Karya-karyaku banyak yang psychedelic, jadi banyak menggunakan warna cerah dan kontras. Animasi yang aku gunakan juga terinspirasi dari banyak hal yang aku visualisasikan dalam karya motion graphic-ku.
Bagaimana rasanya kolaborasi dengan artis-artis besar dan bagaimana proses produksinya?
Awalnya senang bisa kolaborasi sama artis-artis besar, tapi karena saya sadar ini pekerjaan yang harus dilakukan secara profesional, jadi sekarang sudah terbiasa. Untuk sekarang, saya lebih tertarik pada proyek yang berkualitas.
Selama karyanya keren siapapun yang kolaborasi bersamaku tidak menjadi masalah. Kalau untuk acara kecil, biasanya lebih sering produksi sendiri. Lain ceritanya kalau acara besar dan berlangsung dua sampai tiga hari, seperti festival musik atau DWP ini saya ajak beberapa orang untuk jadi satu tim.
Hal apa yang spesial dan persiapan untuk DWP 2019?
DWP tahun ini line up nya seru-seru banget sampai kamu pasti akan bingung mau nonton siapa.
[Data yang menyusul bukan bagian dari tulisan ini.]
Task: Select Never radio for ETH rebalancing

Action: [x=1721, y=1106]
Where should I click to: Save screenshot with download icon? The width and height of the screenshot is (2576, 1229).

Untuk persiapannya, kita lagi visual mapping, mengecek dan menyiapkan peralatan.
Apa harapan Anda untuk profesi VJ di Indonesia dan tips untuk anak muda yang ingin menjadi VJ?
Harapannya semoga profesi VJ di Indonesia bisa lebih dihargai, bukan hanya dari segi klien tapi juga dari pelakunya sendiri. Tujuannya agar industri dan kompetisi di industri seni digital semakin sehat. Saat kalian memilih VJ untuk jadi profesi, kalian harus profesional. Memang pekerjaannya seru, seperti kesempatan nonton konser dan melihat karya kita di layar besar. Tapi jangan lupa kita harus tetap serius dan teliti dalam mengerjakannya.
Meskipun banyak bekerja di tempat seru, menjadi seorang Video Jockey bukan pekerjaan yang mudah. Perlu ketelitian serta pengalaman yang tidak sedikit untuk mewujudkan mimpi. Sama seperti Isha Hening, kariernya saat ini tidak hadir dalam sekejap. Semangat untuk terus belajar dan tidak berhenti mencoba membuatnya bisa terus berkarya sampai saat ini.
Simak video wawancara Kompas Muda bersama Isha Hening di Youtube Kompas Muda.
Reporter: Mutiara Dwi Setyorini, pelajar SMK N 48 Jakarta, Volunter Kompas Muda x DWP, Magangers Kompas Muda Batch XI.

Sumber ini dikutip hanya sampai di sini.